3. Thanks so much for your fast response! Seeing the error I made fixed the rest of the problem! It took me a bit but I managed to find the variables with confidence.

answer: (1,-2,2) ===> I hope anyhow!

4. Originally Posted by LisaH
Thanks so much for your fast response! Seeing the error I made fixed the rest of the problem! It took me a bit but I managed to find the variables with confidence.

answer: (1,-2,2) ===> I hope anyhow!
Haha no worries, it's correct; that's the impact of a simple sign error though!

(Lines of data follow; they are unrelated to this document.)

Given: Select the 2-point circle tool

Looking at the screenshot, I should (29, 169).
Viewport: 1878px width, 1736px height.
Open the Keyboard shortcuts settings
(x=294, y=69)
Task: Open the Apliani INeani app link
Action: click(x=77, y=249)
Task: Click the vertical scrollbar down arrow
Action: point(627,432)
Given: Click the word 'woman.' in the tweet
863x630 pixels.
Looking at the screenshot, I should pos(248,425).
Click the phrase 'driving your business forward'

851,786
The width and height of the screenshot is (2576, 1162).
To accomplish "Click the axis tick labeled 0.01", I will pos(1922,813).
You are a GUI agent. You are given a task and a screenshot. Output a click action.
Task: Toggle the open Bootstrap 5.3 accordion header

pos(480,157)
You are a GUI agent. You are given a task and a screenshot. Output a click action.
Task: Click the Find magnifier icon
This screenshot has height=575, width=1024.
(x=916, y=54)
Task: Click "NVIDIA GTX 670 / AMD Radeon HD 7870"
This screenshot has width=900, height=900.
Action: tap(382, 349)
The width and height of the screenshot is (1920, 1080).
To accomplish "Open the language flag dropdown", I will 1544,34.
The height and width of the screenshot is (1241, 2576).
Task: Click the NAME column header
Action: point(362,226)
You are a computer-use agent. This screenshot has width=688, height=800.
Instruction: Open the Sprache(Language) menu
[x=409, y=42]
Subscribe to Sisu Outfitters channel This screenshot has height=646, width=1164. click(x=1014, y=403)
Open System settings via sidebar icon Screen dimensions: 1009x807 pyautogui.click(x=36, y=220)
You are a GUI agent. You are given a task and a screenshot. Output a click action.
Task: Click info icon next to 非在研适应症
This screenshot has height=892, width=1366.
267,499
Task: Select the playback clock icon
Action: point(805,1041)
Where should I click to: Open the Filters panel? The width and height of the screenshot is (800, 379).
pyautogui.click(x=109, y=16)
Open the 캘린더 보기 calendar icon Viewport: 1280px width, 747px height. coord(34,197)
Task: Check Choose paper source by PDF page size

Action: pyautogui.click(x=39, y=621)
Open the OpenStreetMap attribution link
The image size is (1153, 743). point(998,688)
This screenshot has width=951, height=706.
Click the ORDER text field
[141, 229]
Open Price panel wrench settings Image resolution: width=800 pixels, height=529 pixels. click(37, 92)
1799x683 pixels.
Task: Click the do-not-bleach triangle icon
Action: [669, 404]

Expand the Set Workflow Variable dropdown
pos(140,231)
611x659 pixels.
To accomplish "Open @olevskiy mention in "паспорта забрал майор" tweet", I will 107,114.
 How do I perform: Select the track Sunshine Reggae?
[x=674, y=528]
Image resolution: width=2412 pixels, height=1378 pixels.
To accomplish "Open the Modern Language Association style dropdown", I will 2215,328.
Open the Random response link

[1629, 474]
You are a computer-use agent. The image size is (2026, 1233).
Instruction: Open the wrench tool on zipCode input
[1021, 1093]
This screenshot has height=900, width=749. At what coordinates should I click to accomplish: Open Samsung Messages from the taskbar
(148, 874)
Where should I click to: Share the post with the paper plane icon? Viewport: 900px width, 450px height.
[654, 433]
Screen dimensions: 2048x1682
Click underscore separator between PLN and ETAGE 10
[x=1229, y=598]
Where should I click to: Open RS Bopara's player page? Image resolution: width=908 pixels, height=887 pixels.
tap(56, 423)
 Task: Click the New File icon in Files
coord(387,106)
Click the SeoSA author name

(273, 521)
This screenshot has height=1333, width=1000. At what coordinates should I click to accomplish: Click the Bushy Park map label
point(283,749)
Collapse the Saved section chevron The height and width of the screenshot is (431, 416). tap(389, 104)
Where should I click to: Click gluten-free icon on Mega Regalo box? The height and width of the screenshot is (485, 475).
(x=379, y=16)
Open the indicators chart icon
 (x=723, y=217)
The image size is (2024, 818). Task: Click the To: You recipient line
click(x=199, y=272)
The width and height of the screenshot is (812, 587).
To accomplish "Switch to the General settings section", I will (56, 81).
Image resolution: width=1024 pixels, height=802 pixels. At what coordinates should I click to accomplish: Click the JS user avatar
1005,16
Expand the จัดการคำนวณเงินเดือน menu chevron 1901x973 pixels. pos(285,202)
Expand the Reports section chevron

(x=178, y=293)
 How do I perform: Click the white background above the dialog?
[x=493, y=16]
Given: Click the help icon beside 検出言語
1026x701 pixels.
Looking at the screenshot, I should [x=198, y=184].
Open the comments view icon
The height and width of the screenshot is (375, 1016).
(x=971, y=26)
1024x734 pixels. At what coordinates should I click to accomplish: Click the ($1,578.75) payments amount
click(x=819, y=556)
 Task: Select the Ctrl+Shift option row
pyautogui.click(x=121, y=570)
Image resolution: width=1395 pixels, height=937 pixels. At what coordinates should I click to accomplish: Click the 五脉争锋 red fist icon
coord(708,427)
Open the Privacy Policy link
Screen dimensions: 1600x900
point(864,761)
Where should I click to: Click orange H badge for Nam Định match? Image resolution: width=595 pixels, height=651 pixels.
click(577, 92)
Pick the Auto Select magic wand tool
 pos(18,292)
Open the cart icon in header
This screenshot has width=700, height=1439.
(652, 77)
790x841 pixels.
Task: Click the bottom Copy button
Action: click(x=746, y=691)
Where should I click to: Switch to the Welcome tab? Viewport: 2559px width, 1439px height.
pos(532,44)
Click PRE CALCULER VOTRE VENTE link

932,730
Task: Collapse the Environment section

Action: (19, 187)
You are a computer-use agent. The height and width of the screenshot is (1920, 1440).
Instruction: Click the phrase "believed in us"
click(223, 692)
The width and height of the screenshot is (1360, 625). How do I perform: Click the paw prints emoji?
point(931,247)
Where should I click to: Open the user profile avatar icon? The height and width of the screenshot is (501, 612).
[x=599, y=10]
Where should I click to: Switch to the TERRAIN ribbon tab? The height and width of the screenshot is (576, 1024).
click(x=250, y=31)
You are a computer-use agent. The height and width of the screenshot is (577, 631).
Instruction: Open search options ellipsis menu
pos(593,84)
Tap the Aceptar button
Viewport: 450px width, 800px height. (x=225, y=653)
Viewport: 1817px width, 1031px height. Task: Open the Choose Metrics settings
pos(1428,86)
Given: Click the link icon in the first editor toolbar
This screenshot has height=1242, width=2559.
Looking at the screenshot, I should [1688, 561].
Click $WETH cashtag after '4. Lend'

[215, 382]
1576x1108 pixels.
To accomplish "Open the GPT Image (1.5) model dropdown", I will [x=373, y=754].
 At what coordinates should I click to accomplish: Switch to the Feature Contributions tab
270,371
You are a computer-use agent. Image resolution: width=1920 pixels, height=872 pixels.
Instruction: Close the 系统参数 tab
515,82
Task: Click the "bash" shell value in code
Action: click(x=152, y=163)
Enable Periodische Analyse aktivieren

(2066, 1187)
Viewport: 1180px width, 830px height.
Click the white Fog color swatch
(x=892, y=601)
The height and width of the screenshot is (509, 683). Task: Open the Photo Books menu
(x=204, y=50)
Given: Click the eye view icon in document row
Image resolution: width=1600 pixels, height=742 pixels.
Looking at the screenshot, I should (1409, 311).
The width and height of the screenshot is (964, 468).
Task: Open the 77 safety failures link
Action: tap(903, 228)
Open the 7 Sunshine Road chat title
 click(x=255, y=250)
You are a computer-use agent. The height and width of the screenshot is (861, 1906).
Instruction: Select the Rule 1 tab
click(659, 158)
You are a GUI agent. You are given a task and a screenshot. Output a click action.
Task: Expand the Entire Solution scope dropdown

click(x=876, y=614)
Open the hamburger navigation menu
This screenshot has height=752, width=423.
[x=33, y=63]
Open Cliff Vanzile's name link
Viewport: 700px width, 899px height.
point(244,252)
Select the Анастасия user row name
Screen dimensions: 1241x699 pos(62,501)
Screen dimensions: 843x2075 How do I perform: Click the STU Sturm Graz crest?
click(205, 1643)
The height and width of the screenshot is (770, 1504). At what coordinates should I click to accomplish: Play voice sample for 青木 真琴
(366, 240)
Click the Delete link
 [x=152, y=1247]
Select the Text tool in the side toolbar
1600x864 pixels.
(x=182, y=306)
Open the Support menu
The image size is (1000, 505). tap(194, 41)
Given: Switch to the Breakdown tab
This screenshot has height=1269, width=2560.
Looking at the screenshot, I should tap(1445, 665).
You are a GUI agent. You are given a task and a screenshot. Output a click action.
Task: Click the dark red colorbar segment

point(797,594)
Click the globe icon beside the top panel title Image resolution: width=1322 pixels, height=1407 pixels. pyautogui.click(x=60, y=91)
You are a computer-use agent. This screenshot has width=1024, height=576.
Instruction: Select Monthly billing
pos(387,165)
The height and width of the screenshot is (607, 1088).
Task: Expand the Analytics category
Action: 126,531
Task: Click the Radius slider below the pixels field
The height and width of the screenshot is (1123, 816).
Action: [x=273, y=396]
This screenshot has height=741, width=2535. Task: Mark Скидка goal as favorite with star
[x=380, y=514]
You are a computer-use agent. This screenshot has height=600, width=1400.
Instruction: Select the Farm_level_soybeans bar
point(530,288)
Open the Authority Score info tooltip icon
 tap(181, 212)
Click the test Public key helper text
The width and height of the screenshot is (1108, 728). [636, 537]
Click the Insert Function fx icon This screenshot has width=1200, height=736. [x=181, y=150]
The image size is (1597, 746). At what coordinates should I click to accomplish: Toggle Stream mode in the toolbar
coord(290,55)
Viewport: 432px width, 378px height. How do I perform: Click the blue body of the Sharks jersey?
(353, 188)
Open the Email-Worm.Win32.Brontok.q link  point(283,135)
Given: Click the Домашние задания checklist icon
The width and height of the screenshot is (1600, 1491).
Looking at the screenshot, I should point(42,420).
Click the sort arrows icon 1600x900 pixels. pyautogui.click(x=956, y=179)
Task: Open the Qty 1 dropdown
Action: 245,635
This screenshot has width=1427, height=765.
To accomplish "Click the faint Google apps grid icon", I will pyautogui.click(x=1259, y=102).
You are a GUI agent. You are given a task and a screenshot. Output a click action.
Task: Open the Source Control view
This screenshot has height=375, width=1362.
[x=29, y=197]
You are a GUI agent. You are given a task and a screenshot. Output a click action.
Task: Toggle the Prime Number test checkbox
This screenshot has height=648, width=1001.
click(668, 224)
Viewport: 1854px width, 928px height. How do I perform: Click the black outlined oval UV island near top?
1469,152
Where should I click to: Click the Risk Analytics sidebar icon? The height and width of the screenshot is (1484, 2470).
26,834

5. Originally Posted by LisaH
x - y + 2z = 7 [1]
2x + 3y - z = -6 [2]
-x + 2y + z = -3 [3]
An initial "look" for shortcuts can sometimes save lots of work.

Multiply [3] by -1:

x - y + 2z = 7 [1]
2x + 3y - z = -6 [2]
x - 2y - z = 3 [3]

Add the 3 equations:
4x = 4 ; x = 1

6. Wilmer - Wow! that really pans out nicely, doesnt it? Thanks I will have to keep that in mind with future assignments.

7. Originally Posted by LisaH
Hi,

Im trying to work out a math problem I have tonight. I have the general idea of what I should be doing but it just isnt panning out for me. I need to solve for x,y and z. I keep redoing this problem and keep getting different answers. Could someone help me out?

The equations

x-y+2z=7
2x+3y-z=-6
-x+2y+z=-3

This is what I did so far:

-2(x-y+2z=7) ==> -2x+2y-4z=-14
==2nd equation====> 2x+3y-z=-6
_____________
5y-5z=-20

2(-x+2y+z=-3) ==> -2x+4y+2z=-6
===2nd equat.====> 2x+3y-z=-6
____________
7y+z=-12

Then I took the simplified equations and solved for the y variable using the addition method

5(7y+z=-12) ====> 35y+5z=60 should be -60
===2nd equation==> 5y-5z=-20
_________
40y=40 should be -80
y=1 should be -2

You have found "y"
Therefore, substituting into 5y-5z=-20 or y-z=-4 gives -2-z=-4 so z=2
Then x-y+2z=7 gives x+2+4=7 so x=1

THERE WAS NO NEED TO MAKE THE REMAINING CALCULATIONS BELOW
UNLESS YOU JUST WANT TO PRACTICE.
ONCE YOU HAVE FOUND ONE VALUE, YOU ONLY NEED SUBSTITUTE IT BACK TO GET THE OTHERS.

(2x+3y-z=-6)2====> 4x+6y-2z=-12
===2nd equation===> x-y+2z=7
-------------------
5x+5y=-5

2x+3y-z=-6
-x+2y+z=-3
------------
x+5y=-9

Solve for x
-1(x+5y=-9)==>-x-5y=9
============>5x+5y=-5
----------------
4x=4
x=1

plug both x and y into one of the original 3 equations to solve for z

x-y+2z=7 ===> 1-1+2z=7
===========> 2z=7
===========z=7/2

check with another equation

2x+3y-z=-6 ===> 2(1)+3(1)-(7/2)=-6
=============> 5-(7/2)=-6
===============3/2=6 which is Wrong!!

Can someone help me see where I am going wrong?
Wilmer's method is very good.
You could do the same for y or z
and easily find the 3rd by substituting.